Outro dia eu estava observando alguns amigos héteros.

Não, calma. Não estou prestes a dizer que quero virar hétero. Deus me livre. 😅

Mas fiquei reparando em uma coisa que sempre esteve ali e, por algum motivo, eu nunca tinha enxergado.

Eles têm grupos de amigos que existem há vinte, trinta anos.

São aqueles amigos da faculdade.

Do ensino médio.

Da república.

Do futebol.

Do churrasco de domingo.

Eles brigam.

Passam meses sem se falar.

Casam.

Têm filhos.

Mudam de cidade.

E, de alguma forma, continuam pertencendo uns aos outros.

Foi aí que uma pergunta me atravessou.

Será que muitos homens gays da minha geração perderam justamente a fase da vida em que essas amizades costumam nascer?

Enquanto eles construíam relações sendo exatamente quem eram...

...muitos de nós ainda estávamos tentando descobrir se algum dia poderíamos ser nós mesmos.

Passei boa parte da juventude escondendo uma parte enorme de quem eu era.

Naquela época, a preocupação não era construir vínculos profundos.

Era sobreviver.

Era medir palavras.

Era escolher para quem contar.

Era torcer para que ninguém descobrisse antes da hora.

Talvez por isso muitas amizades tenham nascido pela metade.

Ou talvez nem tenham tido a chance de nascer.

Os anos passaram.

A vida mudou.

Hoje conheço pessoas com uma facilidade que meus vinte anos jamais imaginariam.

Aplicativos.

Instagram.

Academia.

Viagens.

Baladas.

Conhecer gente nunca foi tão simples.

Construir amizade, por outro lado...

Tenho minhas dúvidas.

Porque amizade não nasce no primeiro encontro.

Nem no primeiro jantar.

Ela nasce quando duas pessoas continuam aparecendo uma para a outra.

E talvez seja aí que eu tenha começado a refletir.

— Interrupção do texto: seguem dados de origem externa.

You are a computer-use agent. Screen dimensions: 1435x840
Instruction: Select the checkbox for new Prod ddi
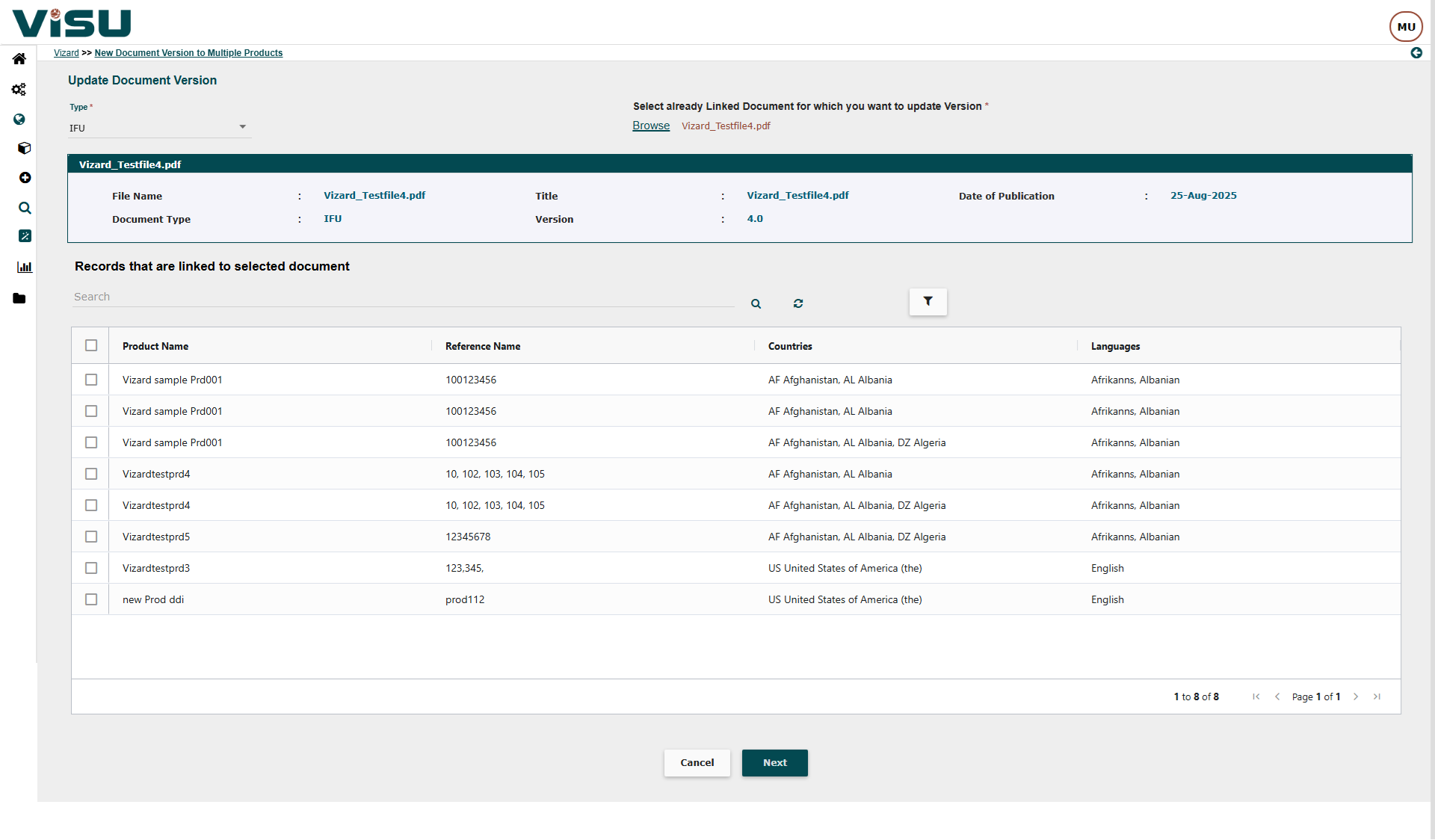[91, 599]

Não sinto falta de mais amigos.

Também não quero alguém disponível o tempo inteiro.

A vida adulta já é complicada demais para isso.

O que sinto falta é de reciprocidade.

Daquela mensagem que chega sem motivo.

Do "vamos tomar um café?" que parte do outro lado.

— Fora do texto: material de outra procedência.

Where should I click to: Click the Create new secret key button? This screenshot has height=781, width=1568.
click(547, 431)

Do meme enviado porque alguém lembrou de você.

Da sensação de que a amizade também caminha na sua direção.

Não me incomoda ser o primeiro a chamar.

Nunca me incomodou.

O que cansa é perceber que, às vezes, se você parar de construir...

...a relação parece parar junto.

Talvez seja apenas uma impressão minha.

Talvez eu esteja romantizando um tempo que nunca existiu.

Ou talvez exista uma geração inteira de homens gays que passou boa parte da juventude tentando descobrir quem era...

...e, quando finalmente conseguiu, percebeu que construir amizades profundas já parecia muito mais difícil.

Eu realmente não sei.

Só sei que, ultimamente, tenho valorizado cada vez mais as pessoas que escolhem construir relações, e não apenas vivê-las enquanto são convenientes.

E, de vez em quando, ainda me pego pensando...

Será que a gente chegou atrasado para essa parte da vida?